Um Schöffe zu werden muss man sich mit einem Brief bei der Gemeinde oder dem Jugendhilfeausschuss bewerben. Danach wird in den Gemeinden eine Vorauswahl getroffen, weil diese die Kandidaten meist bereits einschätzen können. Am Ende wählt dann der Schöffenwahlausschuss acht Hauptschöffen und zusätzliche Hilfsschöffen für eine Periode von fünf Jahren. Am 1. Januar 2019 startete die neue Periode bis 31. Dezember 2023.

Aber welche Voraussetzungen muss ein Schöffe mitbringen? "Die Schöffen müssen zwischen 25 und maximal 69 Jahre alt sein, unparteiisch sein, eine gewisse Reife mitbringen und eine tadellosen Leumund vorweisen können", erklärt Ulrike Barausch. Die Jugendschöffen müssen auch erzieherisch befähigt sein. Eltern, Erzieher oder auch Lehrer seien da besonders geeignet.

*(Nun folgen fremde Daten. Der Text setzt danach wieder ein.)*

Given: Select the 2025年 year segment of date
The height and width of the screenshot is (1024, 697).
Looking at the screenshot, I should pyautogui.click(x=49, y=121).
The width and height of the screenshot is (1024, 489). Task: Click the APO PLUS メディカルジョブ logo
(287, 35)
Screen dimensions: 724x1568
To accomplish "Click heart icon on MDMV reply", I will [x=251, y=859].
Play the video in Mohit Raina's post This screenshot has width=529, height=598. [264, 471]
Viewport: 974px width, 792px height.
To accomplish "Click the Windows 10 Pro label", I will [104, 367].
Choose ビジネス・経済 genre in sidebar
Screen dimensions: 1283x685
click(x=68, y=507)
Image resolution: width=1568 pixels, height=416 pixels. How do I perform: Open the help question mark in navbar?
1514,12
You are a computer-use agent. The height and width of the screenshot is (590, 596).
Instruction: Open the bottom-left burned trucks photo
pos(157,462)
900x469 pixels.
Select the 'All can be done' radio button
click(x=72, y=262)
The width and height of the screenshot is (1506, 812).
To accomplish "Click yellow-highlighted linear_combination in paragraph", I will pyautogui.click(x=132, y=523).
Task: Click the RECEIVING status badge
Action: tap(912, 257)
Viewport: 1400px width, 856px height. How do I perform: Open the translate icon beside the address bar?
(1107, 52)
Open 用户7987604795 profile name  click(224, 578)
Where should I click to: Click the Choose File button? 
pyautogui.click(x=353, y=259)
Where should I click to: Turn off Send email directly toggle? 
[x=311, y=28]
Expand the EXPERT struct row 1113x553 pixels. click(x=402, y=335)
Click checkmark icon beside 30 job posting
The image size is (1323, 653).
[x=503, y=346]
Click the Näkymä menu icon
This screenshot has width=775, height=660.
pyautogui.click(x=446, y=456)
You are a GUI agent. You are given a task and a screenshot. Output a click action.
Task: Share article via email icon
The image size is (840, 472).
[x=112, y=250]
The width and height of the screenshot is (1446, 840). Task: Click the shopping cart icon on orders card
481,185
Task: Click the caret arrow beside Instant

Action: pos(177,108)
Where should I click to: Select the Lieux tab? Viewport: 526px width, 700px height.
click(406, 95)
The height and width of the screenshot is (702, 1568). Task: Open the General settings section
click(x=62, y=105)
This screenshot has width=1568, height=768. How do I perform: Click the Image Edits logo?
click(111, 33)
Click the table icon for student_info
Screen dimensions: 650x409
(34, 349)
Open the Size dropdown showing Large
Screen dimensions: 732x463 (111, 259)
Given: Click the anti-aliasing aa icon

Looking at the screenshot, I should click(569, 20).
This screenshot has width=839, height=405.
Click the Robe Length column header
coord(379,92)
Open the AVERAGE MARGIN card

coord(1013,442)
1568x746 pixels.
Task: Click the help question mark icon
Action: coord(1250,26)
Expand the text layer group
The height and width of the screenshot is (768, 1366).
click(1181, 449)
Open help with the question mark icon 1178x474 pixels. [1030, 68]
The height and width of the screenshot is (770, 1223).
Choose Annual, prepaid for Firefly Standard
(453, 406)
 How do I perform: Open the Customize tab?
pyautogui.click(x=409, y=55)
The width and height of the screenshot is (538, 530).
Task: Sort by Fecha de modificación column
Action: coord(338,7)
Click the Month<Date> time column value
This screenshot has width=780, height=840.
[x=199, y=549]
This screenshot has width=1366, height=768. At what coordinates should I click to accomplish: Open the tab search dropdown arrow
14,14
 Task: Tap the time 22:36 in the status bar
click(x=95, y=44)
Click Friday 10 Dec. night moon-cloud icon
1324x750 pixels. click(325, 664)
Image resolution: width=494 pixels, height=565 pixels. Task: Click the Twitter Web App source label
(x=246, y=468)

Ebenso sollte es mit dem normalen Beruf vereinbar sein. "Es gab einmal ein sehr langes Verfahren, durch das eine Schöffin sehr oft in ihrem normalen Beruf gefehlt hat, das gab Probleme mit dem Chef, so dass diese sich nach dem Ende ihrer Amtszeit nicht erneut bewarb. Aber normalerweise gibt es keine Probleme. Und es ist den Arbeitgebern zudem verboten, deswegen zu kündigen", sagt Ulrike Barausch.

Alle diese Kriterien erfüllte Manfred Bergmann, deswegen wurde er zum Jugendschöffen gewählt. Einmal pro Monat saß er in den vergangenen fünf Jahren mit einer Schöffin gemeinsam im Amtsgericht in Lichtenfels und unterstützte Ulrike Barausch und ihre Kollegen bei der Urteilsfindung.

"Wir als Schöffen versuchen einen Blick auf das Menschliche zu werfen und hinter die Fassade zu blicken. Ich stelle mir immer die Frage 'Was führte dazu, dass der Angeklagte straffällig wurde? Sieht er ein, was er falsch gemacht hat?' Das Jugendgericht soll die Straftäter erziehen und nicht direkt sofort harte Strafen verhängen", beschreibt Manfred Bergmann seine Arbeit als Schöffe.

Und diese Erziehungsfunktion ist das, was den Schöffen viel Spaß macht. "Die Meisten wollen nach dem Ende ihrer Periode weitermachen", sagt Ulrike Barausch, die froh darüber ist.

Im Frühjahr 2023 beginnt die nächste Bewerbungsphase für das Schöffenamt und auch Manfred Bergmann wird sich dann wieder bewerben.